European agency aims to develop spacecraft to take astronauts to Moon
The European Space Agency is drawing up proposals to develop spacecraft over the next decade that could fly ESA astronauts into orbit and to the Moon, according to its director-general Josef Aschbacher.
Speaking to the Financial Times ahead of the FT Investing in Space summit in London, Aschbacher said developing an independent human launch capability was crucial for Europe to catch up in a rapidly evolving global race to space.
“What is happening in the US, China and India is quite impressive,” he said. “If you step back and see where Europe stands globally, you see that Europe has not engaged at the same level. I see so many opportunities, some of them lost opportunities.”
A recent independent report commissioned by ESA on human and robotic exploration of space found that more than 100 lunar missions before 2030 had been announced, by both national space agencies and private companies. “At present, Europe is only leading two of them,” it stated.
The report noted that Europe had no independent human launch capacity and relied on non-European partners to send people into space, “which is threatening its future as a credible actor in space”.
At present, ESA is working as a junior partner with the US space agency Nasa on lunar exploration projects. “There is no timetable agreed [with Nasa] on when a European astronaut will be on the moon,” said Aschbacher, “but my hope is that we can achieve this before the end of the decade.”
ESA’s programme to develop a spacecraft capable of carrying European astronauts to low-earth orbit and beyond could improve the way in which Europe manages space procurement, Aschbacher said.
Nasa’s decision in the early 2000s to buy cargo transportation services from the private sector, rather than developing its own vehicles, was the driver behind the rise of Elon Musk’s SpaceX, which is now the dominant launch provider. “That is exactly the model we are discussing,” he said.
ESA was preparing “different scenarios and different cost estimates” to present to a meeting of member-state ministers in November.

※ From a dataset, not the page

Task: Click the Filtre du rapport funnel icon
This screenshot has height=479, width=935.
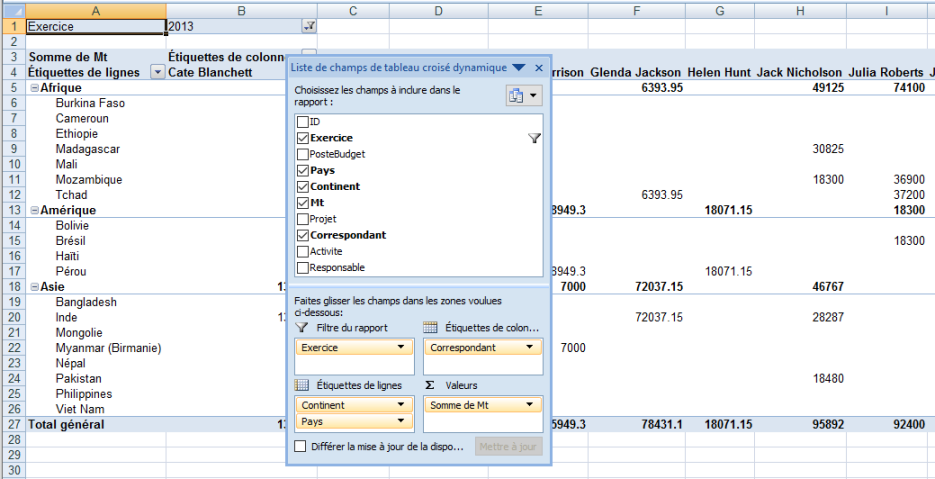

A decision whether to go ahead with a fully funded programme will be made next year.
The agency, which is independent of the EU but acts as its procurement agency, includes non-EU member states such as the UK and Switzerland. “We certainly will have enough elements on the table for politicians to give us clear guidance on how Europe wants to proceed,” Aschbacher said.
However, Europe is still struggling to resolve a crisis over existing satellite launch capability after losing access to Soyuz rockets following Russia’s full-scale invasion of Ukraine. Its Ariane 5 rocket, which in April launched Europe’s €1.6bn Juice spacecraft on a mission to Jupiter’s icy moons, is due to make its last flight this month, while the successor Ariane 6 has been subject to years of delay. The new Vega C rocket is grounded pending an investigation into a failed mission last year.
But Aschbacher said Europe already had many of the building blocks required to develop its own human launch capability within the next decade.
These included the European service module, which provides electricity, water and oxygen to Nasa’s Orion spacecraft that will send astronauts to the moon. Europe also has the automated transport vehicle that hauls cargo to the International Space Station in low-earth orbit every year.
While Ariane 6 could eventually be upgraded to have a human launch capability, this was not a given. “Other vehicles could be developed” in the same way that Nasa’s strategy had encouraged the emergence of SpaceX, he said.
In November, ESA unveiled 17 new members of its astronaut corps — including the world’s first disabled para-astronaut — at a ministerial summit in Paris, which agreed to raise spending by 17 per cent to €16.9bn over the next five years.